Most college students, especially those unfamiliar with career fairs, view the prospect of attending a job fair with some trepidation.
How can you effectively navigate this scene when there are many other candidates clamoring for attention from a large number of assembled employers? Here are a few tips on how to optimize your comfort and success at a job fair.
What’s a College Career Fair?
A college career fair provides students, and sometimes alumni, with an opportunity to meet with a variety of prospective employers on campus or at an off-campus site.
The program may have a networking component where you meet casually with employers at tables or booths set up in the event venue. There may also be an opportunity for one-on-one interviews with hiring managers from participating organizations.
These organizations may be recruiting for internships, summer jobs, post-graduate positions, or they may be participating to generate interest in future openings at the company. Attending a career fair is an ideal opportunity for exploring career options available at a variety of organizations. That in-person connection will help you get noticed and your application considered by employers.
Top Ten Tips for Succeeding at a College Job Fair
1. Look for a list of participating employers on your school’s website in advance of the program or contact the job fair sponsor to inquire about recruiting organizations. Formulate a prioritized list of employers you’d like to meet with in industries of interest.
2. Research as many of these employers as possible. Learn a little about their recent successes and challenges. Try to find a genuine angle as to why they appeal to you given your own values and interests. Prepare a list of questions to ask to avoid being stuck not knowing what to say when you meet a recruiter.
3. Carefully review the career, job, or human resources section of the company website to identify internships or jobs which are a good match for your interests, skills, values, and experience profile. Prospective college graduates should pay close attention to training programs. Prepare a statement or two to clearly convey why some of these jobs or types of jobs are a good fit given your strengths and interests.

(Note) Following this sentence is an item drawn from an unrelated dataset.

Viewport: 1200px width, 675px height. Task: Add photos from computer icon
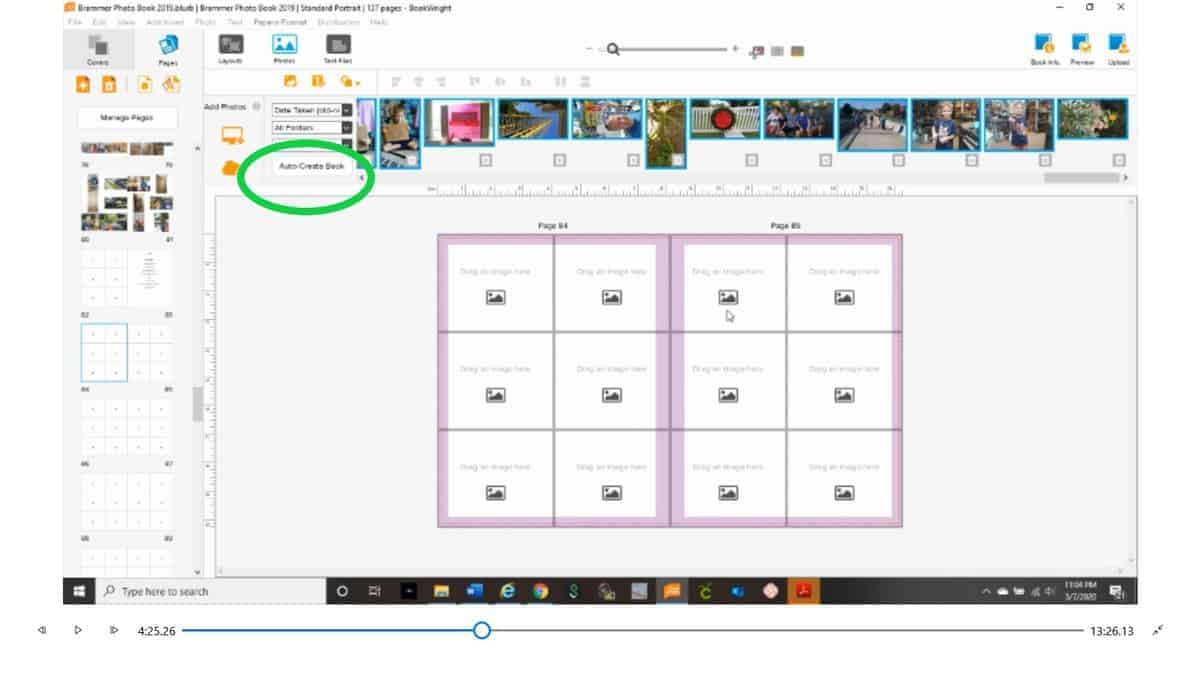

4. Prepare a general “elevator speech“ or short presentation of 20 – 30 seconds which you will use to introduce yourself to employers. In order to do this, try to think of 5 – 7 reasons why you would add value for most employers. Ask friends, advisors, parents, past supervisors, faculty, and others who know you well for suggestions. Analyze your past successes as a student, volunteer, friend, employee, intern, and campus leader and identify assets which have helped you to produce those successes.
5. Carefully prepare your wardrobe and appearance for the event. In general, err on the side of being overdressed as opposed to underdressed. You’ll make a better impression if you are dressed very nicely. Do analyze the culture of your priority employers and show more flair if you are targeting firms which value creativity in dress, such as companies in the fashion industry.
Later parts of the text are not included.